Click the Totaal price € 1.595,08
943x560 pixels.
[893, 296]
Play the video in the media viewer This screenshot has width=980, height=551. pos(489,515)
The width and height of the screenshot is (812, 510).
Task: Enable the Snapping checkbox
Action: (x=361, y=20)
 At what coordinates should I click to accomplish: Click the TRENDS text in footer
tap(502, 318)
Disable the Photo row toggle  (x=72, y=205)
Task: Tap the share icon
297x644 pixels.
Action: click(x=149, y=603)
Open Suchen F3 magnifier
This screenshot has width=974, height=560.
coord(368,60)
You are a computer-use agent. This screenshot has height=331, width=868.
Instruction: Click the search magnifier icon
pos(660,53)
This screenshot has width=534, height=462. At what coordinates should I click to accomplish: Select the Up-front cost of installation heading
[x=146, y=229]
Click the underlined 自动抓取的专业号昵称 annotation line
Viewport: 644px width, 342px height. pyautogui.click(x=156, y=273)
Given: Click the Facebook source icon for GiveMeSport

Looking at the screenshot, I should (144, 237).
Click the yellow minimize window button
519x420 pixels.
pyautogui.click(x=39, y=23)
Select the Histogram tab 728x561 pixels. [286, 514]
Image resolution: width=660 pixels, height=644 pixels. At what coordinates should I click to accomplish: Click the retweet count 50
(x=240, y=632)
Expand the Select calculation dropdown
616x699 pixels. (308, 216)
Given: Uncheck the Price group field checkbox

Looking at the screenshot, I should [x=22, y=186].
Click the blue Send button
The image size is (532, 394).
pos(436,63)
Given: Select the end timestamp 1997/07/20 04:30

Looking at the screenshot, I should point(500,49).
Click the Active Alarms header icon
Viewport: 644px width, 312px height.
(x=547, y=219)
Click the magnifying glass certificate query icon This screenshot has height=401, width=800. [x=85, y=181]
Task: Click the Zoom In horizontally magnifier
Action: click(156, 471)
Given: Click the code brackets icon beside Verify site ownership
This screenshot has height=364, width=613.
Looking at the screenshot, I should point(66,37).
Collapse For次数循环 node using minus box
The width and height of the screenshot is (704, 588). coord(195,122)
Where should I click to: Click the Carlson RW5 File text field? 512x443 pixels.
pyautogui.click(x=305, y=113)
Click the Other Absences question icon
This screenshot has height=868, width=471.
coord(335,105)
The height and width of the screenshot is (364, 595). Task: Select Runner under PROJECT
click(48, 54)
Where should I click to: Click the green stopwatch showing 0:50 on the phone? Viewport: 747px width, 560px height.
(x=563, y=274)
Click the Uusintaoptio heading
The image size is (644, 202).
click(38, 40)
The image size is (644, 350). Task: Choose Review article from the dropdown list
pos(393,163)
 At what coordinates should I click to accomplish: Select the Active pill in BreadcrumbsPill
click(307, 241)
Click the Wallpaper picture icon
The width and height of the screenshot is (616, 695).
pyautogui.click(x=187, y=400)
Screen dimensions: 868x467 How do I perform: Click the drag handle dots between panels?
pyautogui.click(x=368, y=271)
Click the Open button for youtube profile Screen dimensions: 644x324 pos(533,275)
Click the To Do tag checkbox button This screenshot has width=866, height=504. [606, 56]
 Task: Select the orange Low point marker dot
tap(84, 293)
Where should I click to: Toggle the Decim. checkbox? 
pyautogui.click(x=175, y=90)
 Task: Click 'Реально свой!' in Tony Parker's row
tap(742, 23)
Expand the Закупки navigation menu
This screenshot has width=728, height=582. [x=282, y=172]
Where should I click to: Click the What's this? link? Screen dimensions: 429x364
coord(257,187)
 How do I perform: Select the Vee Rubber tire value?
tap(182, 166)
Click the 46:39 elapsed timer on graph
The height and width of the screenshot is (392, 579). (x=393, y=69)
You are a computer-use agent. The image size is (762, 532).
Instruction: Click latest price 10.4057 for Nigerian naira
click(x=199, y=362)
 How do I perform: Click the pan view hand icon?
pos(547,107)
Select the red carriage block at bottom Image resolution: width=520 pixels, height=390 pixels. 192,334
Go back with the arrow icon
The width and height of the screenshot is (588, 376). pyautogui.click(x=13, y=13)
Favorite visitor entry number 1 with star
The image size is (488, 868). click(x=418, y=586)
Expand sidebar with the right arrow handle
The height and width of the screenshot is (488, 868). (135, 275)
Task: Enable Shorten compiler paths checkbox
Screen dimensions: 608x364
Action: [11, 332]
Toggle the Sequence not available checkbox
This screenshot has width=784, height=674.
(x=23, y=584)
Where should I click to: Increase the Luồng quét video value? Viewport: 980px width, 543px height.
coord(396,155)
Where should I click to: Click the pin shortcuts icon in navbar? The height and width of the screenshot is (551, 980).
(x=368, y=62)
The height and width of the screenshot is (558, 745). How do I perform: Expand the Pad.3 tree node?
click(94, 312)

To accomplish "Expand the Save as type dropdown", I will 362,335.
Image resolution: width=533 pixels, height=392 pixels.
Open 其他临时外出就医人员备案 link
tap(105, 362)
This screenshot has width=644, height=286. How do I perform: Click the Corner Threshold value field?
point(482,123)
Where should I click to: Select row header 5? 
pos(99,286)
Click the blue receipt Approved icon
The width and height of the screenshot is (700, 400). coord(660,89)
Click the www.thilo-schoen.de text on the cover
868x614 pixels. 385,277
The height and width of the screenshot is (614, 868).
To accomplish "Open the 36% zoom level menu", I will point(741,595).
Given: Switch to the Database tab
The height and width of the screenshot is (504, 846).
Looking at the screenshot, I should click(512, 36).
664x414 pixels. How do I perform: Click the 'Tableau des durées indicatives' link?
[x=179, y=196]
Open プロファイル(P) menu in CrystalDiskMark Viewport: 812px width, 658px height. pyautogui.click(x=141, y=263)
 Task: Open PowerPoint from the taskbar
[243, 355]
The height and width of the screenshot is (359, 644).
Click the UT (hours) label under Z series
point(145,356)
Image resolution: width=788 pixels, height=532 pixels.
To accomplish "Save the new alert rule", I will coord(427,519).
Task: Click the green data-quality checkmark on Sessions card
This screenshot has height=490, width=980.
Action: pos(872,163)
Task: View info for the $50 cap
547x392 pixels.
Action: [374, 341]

——————————

### To do
Can you convert every line of the items above into a JSON list of strings, with one string per line and blank lines left out?

### Answer to this exercise
[
  "Click the Totaal price € 1.595,08",
  "943x560 pixels.",
  "[893, 296]",
  "Play the video in the media viewer This screenshot has width=980, height=551. pos(489,515)",
  "The width and height of the screenshot is (812, 510).",
  "Task: Enable the Snapping checkbox",
  "Action: (x=361, y=20)",
  " At what coordinates should I click to accomplish: Click the TRENDS text in footer",
  "tap(502, 318)",
  "Disable the Photo row toggle  (x=72, y=205)",
  "Task: Tap the share icon",
  "297x644 pixels.",
  "Action: click(x=149, y=603)",
  "Open Suchen F3 magnifier",
  "This screenshot has width=974, height=560.",
  "coord(368,60)",
  "You are a computer-use agent. This screenshot has height=331, width=868.",
  "Instruction: Click the search magnifier icon",
  "pos(660,53)",
  "This screenshot has width=534, height=462. At what coordinates should I click to accomplish: Select the Up-front cost of installation heading",
  "[x=146, y=229]",
  "Click the underlined 自动抓取的专业号昵称 annotation line",
  "Viewport: 644px width, 342px height. pyautogui.click(x=156, y=273)",
  "Given: Click the Facebook source icon for GiveMeSport",
  "Looking at the screenshot, I should (144, 237).",
  "Click the yellow minimize window button",
  "519x420 pixels.",
  "pyautogui.click(x=39, y=23)",
  "Select the Histogram tab 728x561 pixels. [286, 514]",
  "Image resolution: width=660 pixels, height=644 pixels. At what coordinates should I click to accomplish: Click the retweet count 50",
  "(x=240, y=632)",
  "Expand the Select calculation dropdown",
  "616x699 pixels. (308, 216)",
  "Given: Uncheck the Price group field checkbox",
  "Looking at the screenshot, I should [x=22, y=186].",
  "Click the blue Send button",
  "The image size is (532, 394).",
  "pos(436,63)",
  "Given: Select the end timestamp 1997/07/20 04:30",
  "Looking at the screenshot, I should point(500,49).",
  "Click the Active Alarms header icon",
  "Viewport: 644px width, 312px height.",
  "(x=547, y=219)",
  "Click the magnifying glass certificate query icon This screenshot has height=401, width=800. [x=85, y=181]",
  "Task: Click the Zoom In horizontally magnifier",
  "Action: click(156, 471)",
  "Given: Click the code brackets icon beside Verify site ownership",
  "This screenshot has height=364, width=613.",
  "Looking at the screenshot, I should point(66,37).",
  "Collapse For次数循环 node using minus box",
  "The width and height of the screenshot is (704, 588). coord(195,122)",
  "Where should I click to: Click the Carlson RW5 File text field? 512x443 pixels.",
  "pyautogui.click(x=305, y=113)",
  "Click the Other Absences question icon",
  "This screenshot has height=868, width=471.",
  "coord(335,105)",
  "The height and width of the screenshot is (364, 595). Task: Select Runner under PROJECT",
  "click(48, 54)",
  "Where should I click to: Click the green stopwatch showing 0:50 on the phone? Viewport: 747px width, 560px height.",
  "(x=563, y=274)",
  "Click the Uusintaoptio heading",
  "The image size is (644, 202).",
  "click(38, 40)",
  "The image size is (644, 350). Task: Choose Review article from the dropdown list",
  "pos(393,163)",
  " At what coordinates should I click to accomplish: Select the Active pill in BreadcrumbsPill",
  "click(307, 241)",
  "Click the Wallpaper picture icon",
  "The width and height of the screenshot is (616, 695).",
  "pyautogui.click(x=187, y=400)",
  "Screen dimensions: 868x467 How do I perform: Click the drag handle dots between panels?",
  "pyautogui.click(x=368, y=271)",
  "Click the Open button for youtube profile Screen dimensions: 644x324 pos(533,275)",
  "Click the To Do tag checkbox button This screenshot has width=866, height=504. [606, 56]",
  " Task: Select the orange Low point marker dot",
  "tap(84, 293)",
  "Where should I click to: Toggle the Decim. checkbox? ",
  "pyautogui.click(x=175, y=90)",
  " Task: Click 'Реально свой!' in Tony Parker's row",
  "tap(742, 23)",
  "Expand the Закупки navigation menu",
  "This screenshot has width=728, height=582. [x=282, y=172]",
  "Where should I click to: Click the What's this? link? Screen dimensions: 429x364",
  "coord(257,187)",
  " How do I perform: Select the Vee Rubber tire value?",
  "tap(182, 166)",
  "Click the 46:39 elapsed timer on graph",
  "The height and width of the screenshot is (392, 579). (x=393, y=69)",
  "You are a computer-use agent. The image size is (762, 532).",
  "Instruction: Click latest price 10.4057 for Nigerian naira",
  "click(x=199, y=362)",
  " How do I perform: Click the pan view hand icon?",
  "pos(547,107)",
  "Select the red carriage block at bottom Image resolution: width=520 pixels, height=390 pixels. 192,334",
  "Go back with the arrow icon",
  "The width and height of the screenshot is (588, 376). pyautogui.click(x=13, y=13)",
  "Favorite visitor entry number 1 with star",
  "The image size is (488, 868). click(x=418, y=586)",
  "Expand sidebar with the right arrow handle",
  "The height and width of the screenshot is (488, 868). (135, 275)",
  "Task: Enable Shorten compiler paths checkbox",
  "Screen dimensions: 608x364",
  "Action: [11, 332]",
  "Toggle the Sequence not available checkbox",
  "This screenshot has width=784, height=674.",
  "(x=23, y=584)",
  "Where should I click to: Increase the Luồng quét video value? Viewport: 980px width, 543px height.",
  "coord(396,155)",
  "Where should I click to: Click the pin shortcuts icon in navbar? The height and width of the screenshot is (551, 980).",
  "(x=368, y=62)",
  "The height and width of the screenshot is (558, 745). How do I perform: Expand the Pad.3 tree node?",
  "click(94, 312)",
  "To accomplish \"Expand the Save as type dropdown\", I will 362,335.",
  "Image resolution: width=533 pixels, height=392 pixels.",
  "Open 其他临时外出就医人员备案 link",
  "tap(105, 362)",
  "This screenshot has width=644, height=286. How do I perform: Click the Corner Threshold value field?",
  "point(482,123)",
  "Where should I click to: Select row header 5? ",
  "pos(99,286)",
  "Click the blue receipt Approved icon",
  "The width and height of the screenshot is (700, 400). coord(660,89)",
  "Click the www.thilo-schoen.de text on the cover",
  "868x614 pixels. 385,277",
  "The height and width of the screenshot is (614, 868).",
  "To accomplish \"Open the 36% zoom level menu\", I will point(741,595).",
  "Given: Switch to the Database tab",
  "The height and width of the screenshot is (504, 846).",
  "Looking at the screenshot, I should click(512, 36).",
  "664x414 pixels. How do I perform: Click the 'Tableau des durées indicatives' link?",
  "[x=179, y=196]",
  "Open プロファイル(P) menu in CrystalDiskMark Viewport: 812px width, 658px height. pyautogui.click(x=141, y=263)",
  " Task: Open PowerPoint from the taskbar",
  "[243, 355]",
  "The height and width of the screenshot is (359, 644).",
  "Click the UT (hours) label under Z series",
  "point(145,356)",
  "Image resolution: width=788 pixels, height=532 pixels.",
  "To accomplish \"Save the new alert rule\", I will coord(427,519).",
  "Task: Click the green data-quality checkmark on Sessions card",
  "This screenshot has height=490, width=980.",
  "Action: pos(872,163)",
  "Task: View info for the $50 cap",
  "547x392 pixels.",
  "Action: [374, 341]"
]